|
NUOVE DISPOSIZIONI PER LA RACCOLTA DEGLI PNEUMATICI FUORI USO |
|
|
|
|

Dal 7 settembre 2011 obbligo di annotazione sul documento fiscale
Nuovo sistema di raccolta degli pneumatici fuori uso
Dal 9 giugno il DM 82/2011 introduce un nuovo sistema di raccolta degli pneumatici fuori uso (PFU) alla quale dovranno provvedere i produttori e gli importatori di pneumatici nuovi o i loro consorzi.
I maggiori produttori di pneumatici in Italia hanno costituito il consorzio ECOPNEUS.
Per gommisti e autoriparatori in genere aderenti, significa che la raccolta degli pneumatici fuori uso sarà gratuita. Da questo nuovo sistema sono esclusi gli pneumatici avviati alla ricostruzione, in quanto non sono classificati come rifiuti (decreto del 9.1.2003).
Contributo ambientale
Il sistema verrà finanziato da un “contributo” a carico dell'utente finale calcolato su tutti gli pneumatici immessi sul mercato. Prossimamente il Ministero dell'Ambiente fisserà i valori dei contributi, che varieranno in base alla tipologia dei PFU. Inizialmente il contributo dovrà essere anticipato dal gommista/autoriparatore ecc. al proprio fornitore per poi essere recuperato al momento della vendita o della sostituzione evidenziando il corrispettivo in fattura, ricevuta fiscale o scontrino.
Su tutti documenti fiscali bisognerà includere in modo chiaro e distinto la voce "contributo ambientale d.m. 82/2011" ed applicare l'Iva.

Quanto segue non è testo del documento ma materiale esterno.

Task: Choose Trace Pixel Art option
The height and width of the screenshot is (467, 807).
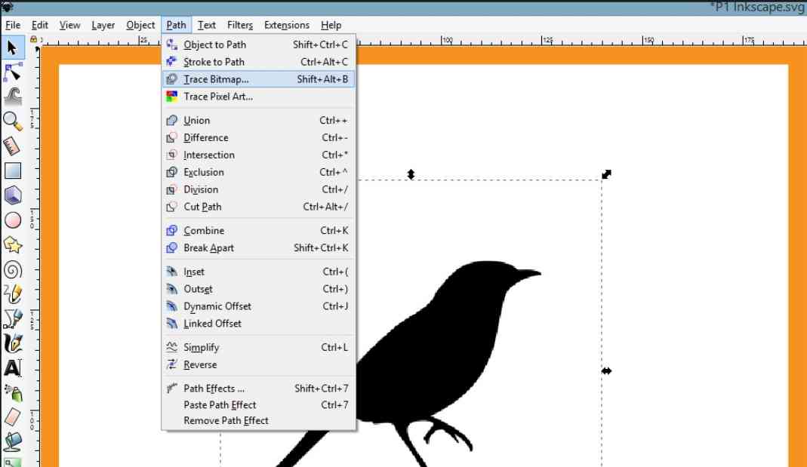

In presenza di ricevute e scontrini fiscali si dovrà indicare l'importo IVA inclusa.
Pertanto, bisognerà provvedere ad adeguare i propri registratori di cassa e, se presenti, i relativi software.
Scadenza di questo obbligo:
dal 7 settembre 2011 per i gommisti e autoriparatori
dal 7 ottobre 2011 per i rivenditori di veicoli
I gommisti e riparatori auto si iscrivono ad un consorzio riconosciuto
Per lo smaltimento degli pneumatici fuori uso staccato dopo la data di avvio del nuovo sistema, igli operatori del settore si iscrivono ad uno dei consorzi riconosciuti dal Ministero. Per esempio, alla ECOPNEUS ci si iscrive collegandosi al sito www.ecopneus.it, per poter usufruire del loro servizio; dopo la registrazione - che è assolutamente gratuita e volontaria - si verrà contattati dalla Ecopneus per le procedure ulteriori. L'Ufficio Ambiente della CNA/SHV consiglia con sollecitudine di aderire ad un consorzio che sia Ecopneus o altri riconosciuti dal Ministero.